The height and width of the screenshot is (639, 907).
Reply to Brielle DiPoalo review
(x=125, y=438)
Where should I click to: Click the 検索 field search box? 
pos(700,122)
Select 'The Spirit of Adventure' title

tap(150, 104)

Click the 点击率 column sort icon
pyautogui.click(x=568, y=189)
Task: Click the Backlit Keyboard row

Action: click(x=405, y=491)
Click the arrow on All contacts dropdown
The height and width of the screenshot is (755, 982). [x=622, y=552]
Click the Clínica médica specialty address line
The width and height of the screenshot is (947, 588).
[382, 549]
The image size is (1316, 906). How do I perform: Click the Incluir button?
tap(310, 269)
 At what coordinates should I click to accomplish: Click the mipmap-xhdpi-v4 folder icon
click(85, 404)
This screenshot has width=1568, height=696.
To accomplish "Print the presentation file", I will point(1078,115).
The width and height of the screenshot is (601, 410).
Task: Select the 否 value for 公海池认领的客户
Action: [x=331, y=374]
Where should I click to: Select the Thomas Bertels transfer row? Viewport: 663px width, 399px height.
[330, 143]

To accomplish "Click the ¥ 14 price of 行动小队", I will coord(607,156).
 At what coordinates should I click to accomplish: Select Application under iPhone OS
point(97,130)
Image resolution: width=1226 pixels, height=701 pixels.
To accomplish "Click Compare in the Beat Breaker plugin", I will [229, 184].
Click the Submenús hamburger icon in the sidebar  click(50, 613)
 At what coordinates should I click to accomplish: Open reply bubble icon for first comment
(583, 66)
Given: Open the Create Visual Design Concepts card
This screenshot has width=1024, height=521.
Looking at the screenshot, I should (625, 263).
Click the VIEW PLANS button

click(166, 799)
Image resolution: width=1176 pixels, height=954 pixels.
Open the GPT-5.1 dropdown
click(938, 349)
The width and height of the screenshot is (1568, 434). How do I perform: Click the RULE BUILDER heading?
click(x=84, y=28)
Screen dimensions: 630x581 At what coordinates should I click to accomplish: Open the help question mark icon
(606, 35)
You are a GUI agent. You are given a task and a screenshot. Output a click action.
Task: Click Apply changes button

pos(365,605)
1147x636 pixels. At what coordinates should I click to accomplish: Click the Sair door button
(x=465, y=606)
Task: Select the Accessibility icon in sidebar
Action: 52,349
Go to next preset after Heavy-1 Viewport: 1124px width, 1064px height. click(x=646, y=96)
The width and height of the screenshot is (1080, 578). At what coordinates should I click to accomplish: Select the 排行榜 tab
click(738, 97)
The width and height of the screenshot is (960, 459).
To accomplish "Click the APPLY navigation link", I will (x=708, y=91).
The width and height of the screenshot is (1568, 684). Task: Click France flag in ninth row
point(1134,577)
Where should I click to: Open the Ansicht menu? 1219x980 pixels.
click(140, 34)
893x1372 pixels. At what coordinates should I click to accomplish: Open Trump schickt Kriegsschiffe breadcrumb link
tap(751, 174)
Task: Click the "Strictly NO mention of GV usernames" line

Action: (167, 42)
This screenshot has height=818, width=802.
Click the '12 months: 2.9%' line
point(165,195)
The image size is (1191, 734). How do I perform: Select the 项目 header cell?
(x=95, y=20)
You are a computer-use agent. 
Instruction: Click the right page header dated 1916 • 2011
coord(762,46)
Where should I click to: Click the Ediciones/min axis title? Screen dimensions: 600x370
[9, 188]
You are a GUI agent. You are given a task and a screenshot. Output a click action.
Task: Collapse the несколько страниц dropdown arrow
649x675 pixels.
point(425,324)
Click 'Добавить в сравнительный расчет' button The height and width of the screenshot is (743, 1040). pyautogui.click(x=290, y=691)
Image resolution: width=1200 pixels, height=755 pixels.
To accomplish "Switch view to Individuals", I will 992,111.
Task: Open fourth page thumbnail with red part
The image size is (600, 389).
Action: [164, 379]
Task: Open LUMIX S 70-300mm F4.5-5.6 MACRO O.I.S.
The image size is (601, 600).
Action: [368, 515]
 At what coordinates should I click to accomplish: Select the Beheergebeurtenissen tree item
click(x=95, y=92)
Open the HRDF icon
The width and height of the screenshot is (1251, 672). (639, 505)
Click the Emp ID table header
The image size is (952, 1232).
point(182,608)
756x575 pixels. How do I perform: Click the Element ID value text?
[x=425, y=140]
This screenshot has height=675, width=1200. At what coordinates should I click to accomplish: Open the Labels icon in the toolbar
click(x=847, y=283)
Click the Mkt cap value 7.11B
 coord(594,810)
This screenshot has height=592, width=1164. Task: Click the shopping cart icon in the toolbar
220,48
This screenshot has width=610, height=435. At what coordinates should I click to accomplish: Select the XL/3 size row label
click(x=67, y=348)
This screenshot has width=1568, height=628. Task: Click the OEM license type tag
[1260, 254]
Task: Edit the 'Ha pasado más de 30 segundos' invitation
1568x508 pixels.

PROBLEM REQUIREMENTS: A line qualifies when it holds the word "resolution"; report all qualifying lines from the records above.

SOLUTION:
Image resolution: width=1226 pixels, height=701 pixels.
Image resolution: width=1176 pixels, height=954 pixels.
Image resolution: width=1200 pixels, height=755 pixels.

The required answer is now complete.